Текст для чтения:
== == ==
Так или иначе, мы возлагали все надежды на то, что арест вызван местью за пощечину «русскому писателю» Алексею Толстому. Как бы ни оформлять такое дело, оно грозило только высылкой, а этого мы не боялись. Высылки и ссылки стали у нас бытовым явлением. В годы передышки, когда террор не бушевал, весной – обычно в мае – и осенью происходили довольно широкие аресты, преимущественно среди интеллигенции. Они отвлекали внимание от очередных хозяйственных неудач. Бесследных исчезновений в ту пору еще почти не бывало: люди из ссылки писали; отбыв свой срок, они возвращались и снова уезжали. Андрей Белый, с которым мы встретились в Коктебеле летом 33 года, говорил, что не успевает посылать телеграммы и писать письма своим друзьям-«возвращенцам». Очевидно, в 27 или в 29 году метла прошлась по теософическим кругам и дала массовое возвращение в 33-м… А к нам весной до ареста О. М. вернулся Пяст… «Возвращенцы» после трех или пяти лет отсутствия селились в маленьких городках стоверстной зоны. Раз все «уезжают», чем же мы лучше? Незадолго до ареста, услыхав, что О. М. ведет вольные разговоры с какими-то посторонними людьми, я напомнила: «Май на носу – ты бы поосторожнее!» О. М. отмахнулся: «Чего там? Ну, вышлют… Пусть другие боятся, а нам-то что!..» И мы действительно почему-то не боялись высылки.
== == ==
Описание задания:
Продолжите отрывок воспоминаний об аресте О. М. и страхе перед высылкой, начав сразу после его последнего предложения. Записи здесь ни при чем.
== == ==
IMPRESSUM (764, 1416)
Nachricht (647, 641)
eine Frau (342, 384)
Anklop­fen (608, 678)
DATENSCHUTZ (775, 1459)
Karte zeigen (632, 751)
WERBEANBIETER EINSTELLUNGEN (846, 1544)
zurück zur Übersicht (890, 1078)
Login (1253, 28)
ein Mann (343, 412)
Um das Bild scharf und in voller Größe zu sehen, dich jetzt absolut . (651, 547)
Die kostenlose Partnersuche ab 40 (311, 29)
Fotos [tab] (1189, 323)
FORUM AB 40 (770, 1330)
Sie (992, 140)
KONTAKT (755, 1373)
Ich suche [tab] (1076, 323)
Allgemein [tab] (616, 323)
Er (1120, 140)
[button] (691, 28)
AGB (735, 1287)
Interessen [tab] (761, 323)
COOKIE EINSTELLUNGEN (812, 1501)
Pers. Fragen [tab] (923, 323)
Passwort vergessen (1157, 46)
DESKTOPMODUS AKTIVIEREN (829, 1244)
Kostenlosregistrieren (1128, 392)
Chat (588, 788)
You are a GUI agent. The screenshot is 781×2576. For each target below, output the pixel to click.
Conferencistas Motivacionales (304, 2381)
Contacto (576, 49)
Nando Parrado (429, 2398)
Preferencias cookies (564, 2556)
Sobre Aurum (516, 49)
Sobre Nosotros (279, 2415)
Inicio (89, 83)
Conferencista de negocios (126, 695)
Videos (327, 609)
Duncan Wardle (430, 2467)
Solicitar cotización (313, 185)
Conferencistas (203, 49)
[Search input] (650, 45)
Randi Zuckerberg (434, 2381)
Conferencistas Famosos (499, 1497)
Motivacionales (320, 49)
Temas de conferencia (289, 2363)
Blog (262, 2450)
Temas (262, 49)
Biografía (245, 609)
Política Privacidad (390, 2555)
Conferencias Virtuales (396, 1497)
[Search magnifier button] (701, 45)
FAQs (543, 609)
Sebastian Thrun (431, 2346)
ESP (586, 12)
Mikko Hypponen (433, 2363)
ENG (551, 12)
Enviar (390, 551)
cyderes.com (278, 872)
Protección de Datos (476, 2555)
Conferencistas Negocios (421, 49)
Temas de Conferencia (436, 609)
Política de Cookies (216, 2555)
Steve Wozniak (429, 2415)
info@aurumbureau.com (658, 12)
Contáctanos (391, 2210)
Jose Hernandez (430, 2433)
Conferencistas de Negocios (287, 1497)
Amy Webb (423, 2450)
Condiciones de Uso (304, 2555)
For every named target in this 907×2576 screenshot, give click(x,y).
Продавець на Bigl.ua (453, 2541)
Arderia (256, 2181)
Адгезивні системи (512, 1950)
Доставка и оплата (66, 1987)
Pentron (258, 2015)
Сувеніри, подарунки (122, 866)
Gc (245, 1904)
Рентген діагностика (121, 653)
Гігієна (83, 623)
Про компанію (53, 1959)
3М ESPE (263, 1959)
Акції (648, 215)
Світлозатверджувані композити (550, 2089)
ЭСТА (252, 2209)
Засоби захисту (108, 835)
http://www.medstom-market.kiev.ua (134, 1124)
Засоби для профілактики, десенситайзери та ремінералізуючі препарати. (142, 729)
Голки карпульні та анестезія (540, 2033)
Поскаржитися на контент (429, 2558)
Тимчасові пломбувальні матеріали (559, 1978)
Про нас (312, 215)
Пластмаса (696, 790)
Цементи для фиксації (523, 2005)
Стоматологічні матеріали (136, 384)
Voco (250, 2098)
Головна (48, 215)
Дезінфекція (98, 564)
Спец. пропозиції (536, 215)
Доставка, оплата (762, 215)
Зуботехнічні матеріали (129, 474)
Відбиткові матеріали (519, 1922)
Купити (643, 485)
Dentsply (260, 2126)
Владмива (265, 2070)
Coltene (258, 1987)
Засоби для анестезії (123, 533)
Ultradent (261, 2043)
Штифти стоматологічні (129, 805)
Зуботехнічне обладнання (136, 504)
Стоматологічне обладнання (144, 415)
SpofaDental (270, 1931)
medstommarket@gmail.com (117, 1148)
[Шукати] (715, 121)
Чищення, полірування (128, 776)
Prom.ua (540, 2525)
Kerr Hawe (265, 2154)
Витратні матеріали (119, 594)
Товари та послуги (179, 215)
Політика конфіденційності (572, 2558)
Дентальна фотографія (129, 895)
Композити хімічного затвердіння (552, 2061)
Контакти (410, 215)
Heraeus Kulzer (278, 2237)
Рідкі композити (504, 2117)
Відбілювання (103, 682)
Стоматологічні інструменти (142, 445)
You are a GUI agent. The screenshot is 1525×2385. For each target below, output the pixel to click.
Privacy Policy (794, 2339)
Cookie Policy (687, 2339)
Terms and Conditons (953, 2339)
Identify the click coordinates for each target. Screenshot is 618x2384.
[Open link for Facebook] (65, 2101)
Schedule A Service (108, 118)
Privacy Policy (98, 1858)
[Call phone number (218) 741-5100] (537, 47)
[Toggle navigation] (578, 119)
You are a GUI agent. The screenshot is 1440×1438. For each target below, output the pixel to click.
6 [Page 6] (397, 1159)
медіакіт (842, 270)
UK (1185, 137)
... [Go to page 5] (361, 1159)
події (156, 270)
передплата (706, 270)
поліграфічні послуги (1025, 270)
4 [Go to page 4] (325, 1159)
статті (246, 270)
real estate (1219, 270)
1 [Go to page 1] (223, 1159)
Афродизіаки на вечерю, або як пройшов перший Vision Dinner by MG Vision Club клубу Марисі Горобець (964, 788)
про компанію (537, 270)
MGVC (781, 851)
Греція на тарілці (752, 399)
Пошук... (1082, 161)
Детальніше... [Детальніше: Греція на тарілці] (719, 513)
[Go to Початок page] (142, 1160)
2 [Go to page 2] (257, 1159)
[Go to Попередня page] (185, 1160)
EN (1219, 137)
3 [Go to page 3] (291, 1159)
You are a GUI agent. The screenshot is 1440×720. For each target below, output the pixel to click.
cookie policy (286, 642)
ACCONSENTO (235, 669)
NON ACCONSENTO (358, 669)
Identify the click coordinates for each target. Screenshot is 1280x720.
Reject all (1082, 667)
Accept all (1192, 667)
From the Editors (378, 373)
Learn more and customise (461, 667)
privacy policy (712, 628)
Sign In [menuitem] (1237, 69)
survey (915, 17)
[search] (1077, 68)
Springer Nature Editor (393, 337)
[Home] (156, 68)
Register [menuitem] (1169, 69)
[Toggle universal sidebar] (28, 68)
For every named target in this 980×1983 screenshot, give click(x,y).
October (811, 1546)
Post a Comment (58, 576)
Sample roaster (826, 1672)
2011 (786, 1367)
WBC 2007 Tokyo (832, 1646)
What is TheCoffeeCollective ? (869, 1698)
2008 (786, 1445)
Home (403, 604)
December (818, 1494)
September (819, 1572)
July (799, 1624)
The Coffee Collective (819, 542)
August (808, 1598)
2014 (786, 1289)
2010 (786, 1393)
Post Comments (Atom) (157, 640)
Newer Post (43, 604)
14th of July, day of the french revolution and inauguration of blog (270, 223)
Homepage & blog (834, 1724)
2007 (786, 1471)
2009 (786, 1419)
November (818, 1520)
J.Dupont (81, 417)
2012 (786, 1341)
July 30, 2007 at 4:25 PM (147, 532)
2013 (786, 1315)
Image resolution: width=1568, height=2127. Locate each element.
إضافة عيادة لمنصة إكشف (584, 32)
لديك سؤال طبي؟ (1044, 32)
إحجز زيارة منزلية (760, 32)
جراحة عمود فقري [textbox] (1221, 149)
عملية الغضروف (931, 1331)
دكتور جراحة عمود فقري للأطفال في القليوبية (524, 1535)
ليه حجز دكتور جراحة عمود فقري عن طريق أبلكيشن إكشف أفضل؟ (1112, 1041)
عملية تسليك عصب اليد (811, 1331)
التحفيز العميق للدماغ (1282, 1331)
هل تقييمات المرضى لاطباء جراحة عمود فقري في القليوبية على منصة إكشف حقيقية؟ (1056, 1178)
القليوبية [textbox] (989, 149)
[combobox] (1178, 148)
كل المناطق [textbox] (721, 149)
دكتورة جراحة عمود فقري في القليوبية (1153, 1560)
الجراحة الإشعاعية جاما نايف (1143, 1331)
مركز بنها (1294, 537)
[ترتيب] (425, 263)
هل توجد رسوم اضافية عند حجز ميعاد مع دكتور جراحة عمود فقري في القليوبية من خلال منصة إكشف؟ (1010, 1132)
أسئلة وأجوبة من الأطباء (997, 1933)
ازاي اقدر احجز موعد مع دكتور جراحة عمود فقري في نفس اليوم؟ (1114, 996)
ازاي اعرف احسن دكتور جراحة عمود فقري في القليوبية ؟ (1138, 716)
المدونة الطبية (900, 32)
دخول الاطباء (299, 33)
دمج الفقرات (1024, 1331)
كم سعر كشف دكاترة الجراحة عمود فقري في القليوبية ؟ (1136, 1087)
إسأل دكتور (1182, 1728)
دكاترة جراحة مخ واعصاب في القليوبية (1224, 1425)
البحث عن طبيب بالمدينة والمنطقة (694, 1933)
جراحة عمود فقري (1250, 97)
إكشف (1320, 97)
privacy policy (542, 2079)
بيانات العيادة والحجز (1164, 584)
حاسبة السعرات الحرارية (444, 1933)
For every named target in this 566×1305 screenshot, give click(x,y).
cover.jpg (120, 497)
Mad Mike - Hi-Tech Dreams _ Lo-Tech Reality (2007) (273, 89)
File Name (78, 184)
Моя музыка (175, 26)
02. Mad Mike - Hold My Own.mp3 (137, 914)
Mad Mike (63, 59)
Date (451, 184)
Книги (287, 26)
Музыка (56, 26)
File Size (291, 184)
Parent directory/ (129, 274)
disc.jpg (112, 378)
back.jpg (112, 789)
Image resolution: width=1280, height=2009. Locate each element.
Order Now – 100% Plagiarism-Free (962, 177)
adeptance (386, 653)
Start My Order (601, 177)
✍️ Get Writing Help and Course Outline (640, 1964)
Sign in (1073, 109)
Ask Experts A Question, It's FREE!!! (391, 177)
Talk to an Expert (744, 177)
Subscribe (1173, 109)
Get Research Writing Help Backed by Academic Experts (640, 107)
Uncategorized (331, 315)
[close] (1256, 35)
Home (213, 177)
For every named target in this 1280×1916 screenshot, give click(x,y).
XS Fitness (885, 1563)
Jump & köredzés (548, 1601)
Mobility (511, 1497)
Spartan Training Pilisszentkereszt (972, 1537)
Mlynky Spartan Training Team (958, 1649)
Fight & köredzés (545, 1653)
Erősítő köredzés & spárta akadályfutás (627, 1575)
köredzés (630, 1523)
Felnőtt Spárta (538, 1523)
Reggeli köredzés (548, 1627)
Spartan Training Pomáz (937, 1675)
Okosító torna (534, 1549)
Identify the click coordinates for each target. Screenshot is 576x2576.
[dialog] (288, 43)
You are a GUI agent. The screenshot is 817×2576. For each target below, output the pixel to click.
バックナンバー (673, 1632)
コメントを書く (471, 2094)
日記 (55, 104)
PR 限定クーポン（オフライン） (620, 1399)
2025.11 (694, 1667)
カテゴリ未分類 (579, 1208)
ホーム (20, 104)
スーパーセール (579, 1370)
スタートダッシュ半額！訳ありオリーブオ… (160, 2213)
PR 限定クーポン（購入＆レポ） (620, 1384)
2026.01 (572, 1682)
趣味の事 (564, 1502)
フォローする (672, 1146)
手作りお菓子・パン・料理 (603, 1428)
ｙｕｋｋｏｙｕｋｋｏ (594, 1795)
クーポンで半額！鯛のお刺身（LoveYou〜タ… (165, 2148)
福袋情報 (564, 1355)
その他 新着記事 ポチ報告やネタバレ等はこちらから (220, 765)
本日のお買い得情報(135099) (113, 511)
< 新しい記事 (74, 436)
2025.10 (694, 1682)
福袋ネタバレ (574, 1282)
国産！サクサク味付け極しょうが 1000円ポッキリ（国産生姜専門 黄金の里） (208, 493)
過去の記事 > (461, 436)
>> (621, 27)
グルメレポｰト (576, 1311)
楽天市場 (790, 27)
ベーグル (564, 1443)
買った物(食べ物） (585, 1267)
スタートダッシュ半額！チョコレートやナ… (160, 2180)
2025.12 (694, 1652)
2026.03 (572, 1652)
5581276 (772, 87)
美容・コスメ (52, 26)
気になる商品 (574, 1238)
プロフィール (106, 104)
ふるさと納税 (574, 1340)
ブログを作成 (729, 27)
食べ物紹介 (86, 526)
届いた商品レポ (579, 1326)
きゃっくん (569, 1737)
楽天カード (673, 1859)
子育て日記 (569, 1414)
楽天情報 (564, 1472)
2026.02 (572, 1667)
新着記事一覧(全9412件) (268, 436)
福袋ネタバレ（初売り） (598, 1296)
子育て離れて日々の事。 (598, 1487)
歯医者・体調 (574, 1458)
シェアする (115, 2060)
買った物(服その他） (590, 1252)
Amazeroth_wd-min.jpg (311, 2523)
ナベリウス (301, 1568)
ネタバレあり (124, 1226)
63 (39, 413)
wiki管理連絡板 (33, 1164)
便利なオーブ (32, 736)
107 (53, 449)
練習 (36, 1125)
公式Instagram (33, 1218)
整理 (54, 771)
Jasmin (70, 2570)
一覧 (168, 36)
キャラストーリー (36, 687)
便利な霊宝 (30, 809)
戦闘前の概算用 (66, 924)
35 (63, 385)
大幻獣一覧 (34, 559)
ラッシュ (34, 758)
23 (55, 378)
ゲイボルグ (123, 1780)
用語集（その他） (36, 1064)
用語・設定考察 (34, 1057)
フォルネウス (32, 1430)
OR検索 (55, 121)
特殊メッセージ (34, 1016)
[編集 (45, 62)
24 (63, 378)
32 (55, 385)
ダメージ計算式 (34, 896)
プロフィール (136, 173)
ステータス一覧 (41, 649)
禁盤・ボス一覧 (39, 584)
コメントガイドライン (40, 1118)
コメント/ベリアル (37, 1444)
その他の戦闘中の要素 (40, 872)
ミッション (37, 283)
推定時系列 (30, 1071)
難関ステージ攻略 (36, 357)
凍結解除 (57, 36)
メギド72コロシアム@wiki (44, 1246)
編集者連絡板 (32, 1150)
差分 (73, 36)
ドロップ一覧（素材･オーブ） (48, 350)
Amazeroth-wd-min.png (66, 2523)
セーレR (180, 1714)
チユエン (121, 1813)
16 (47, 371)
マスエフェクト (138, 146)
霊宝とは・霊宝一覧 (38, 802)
== == ==
Ответ:
Другое дело, если б обнаружились стихи про Сталина. Вот о чем думал О. М., когда, уходя, поцеловал на прощание Анну Андреевну. Никто не сомневался, что за эти стихи он поплатится жизнью. Именно поэтому мы так внимательно следили за чекистами, стараясь понять, чего они ищут. «Волчий» же цикл особых бед не сулил – в крайнем случае лагерь…

Как будут квалифицировать все эти потенциальные обвинения? Не все ли равно! Смешно подходить к нашей эпохе с точки зрения римского права, наполеоновского кодекса и тому подобных установлений правовой мысли. Карающие органы действовали точно, осмотрительно и уверенно. У них было много целей – искоренение свидетелей, способных что-то запомнить, установление единомыслия, подготовка прихода тысячелетнего царства и прочее, и прочее… Людей снимали пластами по категориям (возраст тоже принимался во внимание): церковники, мистики, ученые-идеалисты, остроумцы, ослушники, мыслители, болтуны, молчальники, спорщики, люди, обладавшие правовыми, государственными или экономическими идеями, да еще инженеры, техники и агрономы, потому что появилось понятие «вредитель», которым объяснялись все неудачи и просчеты. «Не носите эту шляпу, – говорил О. М. Борису Кузину, – нельзя выделяться – это плохо кончится». И это действительно плохо кончилось. Но, к счастью, отношение к шляпам переменилось, когда решили, что советские ученые должны одеваться еще лучше западных пижонов, и Борис Сергеевич, отсидев свой срок, получил вполне приличный научный пост. Шляпа – шутка, а голова под шляпой действительно предопределяла судьбу.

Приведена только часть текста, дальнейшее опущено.